The Ohio University Chapter of the American Meteorological Society has its beginning as the losely organized Meteorology Club in the mid 1990's. At the time, the Meteorology program was still in its infancy, and was just beginning to grow. In 2004, a group of undergraduates decided to bring the club back, with the approval of Dr. Isaac, the Chair of the Geography Department. The motivation was that the Meteorology program needed to develop tighter relationships within the major, and provide hands on learning opportunities to explore topics in greater depth. Underclassmen also needed a way to connect with and be mentored by the upperclassemen, to help them through a demanding major. These ideas are still at the core of the OUCAMS today.
The OU Meteorology Club began to have its first meetings every week in Scalia Lab during the fall quarter of 2004, and had the elected officials of President, Vice President, Treasurer, and Secretary. Weekly meetings included fundraising, developing and selling OU Meteorology Club T-Shirts and hoodies and growing members of the club. The club had ambitious plans, and in January of 2005 attended their first AMS meeting in Atlanta, GA. The club grew in 2006, included a practicum and supplemental course called "Severe and Hazardous Weather", and worked to establish a better relationship with the NWS in Charleston, WV.
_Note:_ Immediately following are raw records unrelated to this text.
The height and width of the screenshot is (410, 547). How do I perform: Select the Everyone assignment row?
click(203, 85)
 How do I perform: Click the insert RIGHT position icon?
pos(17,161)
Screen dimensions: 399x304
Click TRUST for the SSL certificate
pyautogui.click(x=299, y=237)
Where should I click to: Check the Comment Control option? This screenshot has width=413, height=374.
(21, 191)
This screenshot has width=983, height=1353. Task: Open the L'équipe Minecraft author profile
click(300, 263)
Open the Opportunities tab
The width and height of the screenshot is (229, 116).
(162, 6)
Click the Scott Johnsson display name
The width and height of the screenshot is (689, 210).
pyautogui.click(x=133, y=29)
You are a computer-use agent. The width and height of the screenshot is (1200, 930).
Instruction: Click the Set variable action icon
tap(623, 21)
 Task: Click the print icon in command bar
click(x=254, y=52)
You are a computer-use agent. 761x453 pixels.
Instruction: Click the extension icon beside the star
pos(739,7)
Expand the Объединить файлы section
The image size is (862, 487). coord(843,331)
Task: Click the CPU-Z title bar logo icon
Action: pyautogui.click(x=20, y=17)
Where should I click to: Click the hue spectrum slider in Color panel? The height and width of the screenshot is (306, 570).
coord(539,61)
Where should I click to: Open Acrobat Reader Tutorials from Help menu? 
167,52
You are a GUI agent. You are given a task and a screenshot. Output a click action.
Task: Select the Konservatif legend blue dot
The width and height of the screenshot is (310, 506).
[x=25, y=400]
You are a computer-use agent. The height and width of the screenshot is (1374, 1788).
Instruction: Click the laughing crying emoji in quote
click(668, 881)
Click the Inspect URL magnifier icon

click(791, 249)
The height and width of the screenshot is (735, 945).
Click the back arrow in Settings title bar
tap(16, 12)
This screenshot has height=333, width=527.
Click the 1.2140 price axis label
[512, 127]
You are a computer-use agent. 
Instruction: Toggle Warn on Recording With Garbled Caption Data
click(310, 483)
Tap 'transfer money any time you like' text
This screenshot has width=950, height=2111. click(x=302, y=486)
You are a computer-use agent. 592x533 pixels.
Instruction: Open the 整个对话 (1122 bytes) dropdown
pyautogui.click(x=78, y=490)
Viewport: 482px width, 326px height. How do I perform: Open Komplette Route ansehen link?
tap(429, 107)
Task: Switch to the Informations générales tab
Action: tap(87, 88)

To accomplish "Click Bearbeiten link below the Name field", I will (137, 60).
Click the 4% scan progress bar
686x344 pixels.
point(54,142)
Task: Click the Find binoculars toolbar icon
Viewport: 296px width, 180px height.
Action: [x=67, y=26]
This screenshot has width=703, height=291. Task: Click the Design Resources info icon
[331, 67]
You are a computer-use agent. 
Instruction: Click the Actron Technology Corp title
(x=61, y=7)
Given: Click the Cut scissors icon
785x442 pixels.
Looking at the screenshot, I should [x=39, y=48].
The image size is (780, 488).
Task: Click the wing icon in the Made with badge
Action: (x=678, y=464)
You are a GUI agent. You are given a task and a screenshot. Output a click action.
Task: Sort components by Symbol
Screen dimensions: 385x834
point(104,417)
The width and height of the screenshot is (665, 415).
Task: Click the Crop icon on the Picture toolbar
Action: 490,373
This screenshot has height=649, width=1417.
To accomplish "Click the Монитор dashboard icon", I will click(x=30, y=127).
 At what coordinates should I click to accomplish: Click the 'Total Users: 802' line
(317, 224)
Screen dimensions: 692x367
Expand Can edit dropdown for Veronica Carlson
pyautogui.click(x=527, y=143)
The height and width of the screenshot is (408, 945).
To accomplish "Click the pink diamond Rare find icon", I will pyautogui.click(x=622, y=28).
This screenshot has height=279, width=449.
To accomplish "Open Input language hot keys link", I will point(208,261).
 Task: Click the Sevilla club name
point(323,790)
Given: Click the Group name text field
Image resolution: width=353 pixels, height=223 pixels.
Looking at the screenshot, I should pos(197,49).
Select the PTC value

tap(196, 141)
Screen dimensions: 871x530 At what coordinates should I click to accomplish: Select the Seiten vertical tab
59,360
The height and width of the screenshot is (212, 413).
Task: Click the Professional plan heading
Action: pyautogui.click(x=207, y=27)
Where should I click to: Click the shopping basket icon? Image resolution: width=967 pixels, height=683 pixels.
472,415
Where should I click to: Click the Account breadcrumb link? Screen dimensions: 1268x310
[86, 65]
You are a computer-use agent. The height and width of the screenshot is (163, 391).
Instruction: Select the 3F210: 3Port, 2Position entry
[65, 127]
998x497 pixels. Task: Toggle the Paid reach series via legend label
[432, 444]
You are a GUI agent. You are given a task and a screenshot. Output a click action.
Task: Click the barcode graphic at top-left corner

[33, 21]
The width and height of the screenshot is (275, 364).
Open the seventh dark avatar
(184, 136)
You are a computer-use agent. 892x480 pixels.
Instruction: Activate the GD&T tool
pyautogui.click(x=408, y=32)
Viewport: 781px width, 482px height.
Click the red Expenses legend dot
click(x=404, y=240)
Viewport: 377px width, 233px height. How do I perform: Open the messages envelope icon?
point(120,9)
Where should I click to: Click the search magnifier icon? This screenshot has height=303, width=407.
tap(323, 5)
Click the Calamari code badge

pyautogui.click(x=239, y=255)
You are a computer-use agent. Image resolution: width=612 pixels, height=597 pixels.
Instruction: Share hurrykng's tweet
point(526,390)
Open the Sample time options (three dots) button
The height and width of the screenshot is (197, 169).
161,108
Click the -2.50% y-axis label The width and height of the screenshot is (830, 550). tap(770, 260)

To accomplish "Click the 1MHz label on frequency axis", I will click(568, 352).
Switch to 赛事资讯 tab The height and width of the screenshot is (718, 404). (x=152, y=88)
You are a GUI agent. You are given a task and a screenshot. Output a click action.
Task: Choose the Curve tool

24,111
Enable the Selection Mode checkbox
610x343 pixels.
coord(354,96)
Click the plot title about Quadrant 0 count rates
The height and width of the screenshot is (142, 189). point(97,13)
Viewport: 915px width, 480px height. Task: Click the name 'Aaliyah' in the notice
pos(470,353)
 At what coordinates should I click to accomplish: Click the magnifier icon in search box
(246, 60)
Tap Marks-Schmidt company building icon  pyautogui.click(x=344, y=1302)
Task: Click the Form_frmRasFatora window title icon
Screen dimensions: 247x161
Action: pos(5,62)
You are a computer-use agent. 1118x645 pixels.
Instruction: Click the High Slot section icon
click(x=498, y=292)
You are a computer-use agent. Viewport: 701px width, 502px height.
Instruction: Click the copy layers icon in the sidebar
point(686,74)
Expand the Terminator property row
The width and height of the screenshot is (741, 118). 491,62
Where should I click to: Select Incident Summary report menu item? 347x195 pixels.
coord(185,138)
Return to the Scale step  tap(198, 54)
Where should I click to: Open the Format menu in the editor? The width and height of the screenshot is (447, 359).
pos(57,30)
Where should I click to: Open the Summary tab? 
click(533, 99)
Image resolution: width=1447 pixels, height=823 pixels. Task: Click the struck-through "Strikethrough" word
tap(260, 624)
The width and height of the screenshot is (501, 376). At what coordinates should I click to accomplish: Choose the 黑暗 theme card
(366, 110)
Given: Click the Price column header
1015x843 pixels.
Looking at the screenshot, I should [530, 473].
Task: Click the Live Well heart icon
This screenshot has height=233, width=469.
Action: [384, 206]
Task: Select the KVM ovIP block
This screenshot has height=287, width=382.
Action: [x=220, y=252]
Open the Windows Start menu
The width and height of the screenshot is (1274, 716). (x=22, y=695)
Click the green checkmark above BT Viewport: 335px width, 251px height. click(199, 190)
Symposium and AMS Student Chapter
In 2009, inspired by other AMS Student Chatpers, the club decided it wanted to hold a meteorology symposium on the Ohio University campus and become an AMS Student Chapter. Funding for the symposium was first approved in 2010 by SAC (at the time the Student Activites Committee), and hosted a combination of local broadcasters and forecasters from the National Weather Service in Charleston, WV. The same year, the club presented its first ever chapter poster at the AMS Student Conference in Atlanta, GA, after being approved as the Ohio University Chapter of the American Meteorological Society (OUCAMS).
One year later, OUCAMS began take on a number of firsts. One included adding a new professor, Dr. Ryan Fogt, to the program, who would soon take over as the clubs faculty advisor. Next was to restructure its consitution and bylaws, adding positions such as the Fundraising, Outreach, and Advertising Chairs. Third came paricipating in the Annual Homecoming Parade Banner Contest, as a form of publicity for the Chapter and also Scalia Lab. The banner contest continues today, as OUCAMS has placed every year it has entered the contest.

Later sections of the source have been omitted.